» GIVEN TASK:
In the listing, rewrite the lines between the one holding "Where should I" and the one holding "point(112,259)", inclusive, replacing "pink" with "purple" and leaving everything else unchanged. Return only those lines, without the pictures.
***** RAW DATA
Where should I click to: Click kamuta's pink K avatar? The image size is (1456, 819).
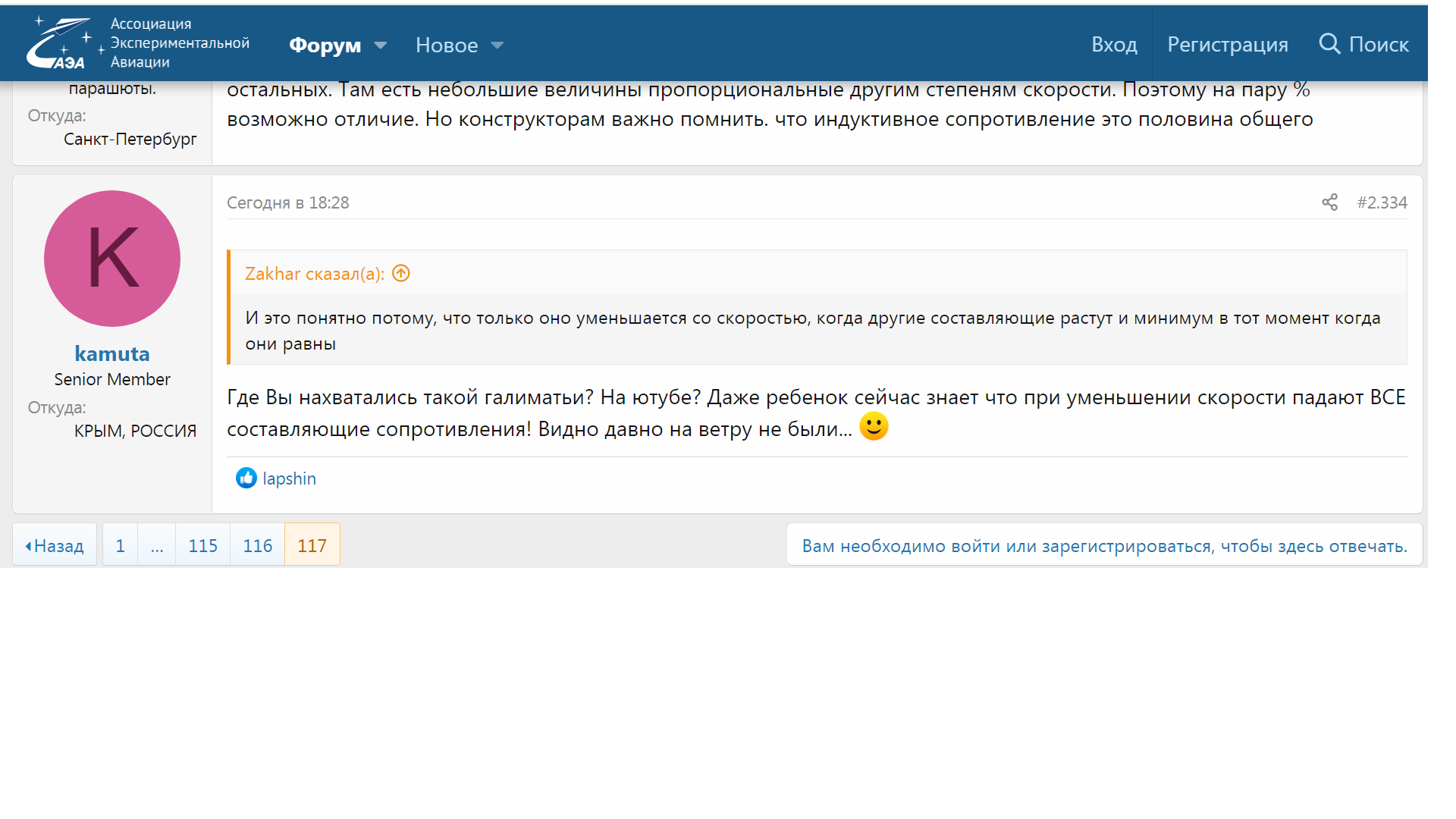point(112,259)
**********
***** RAW DATA
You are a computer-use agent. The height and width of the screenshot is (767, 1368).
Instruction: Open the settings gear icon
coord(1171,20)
**********
» RESPONSE TO THIS EXERCISE:
Where should I click to: Click kamuta's purple K avatar? The image size is (1456, 819).
point(112,259)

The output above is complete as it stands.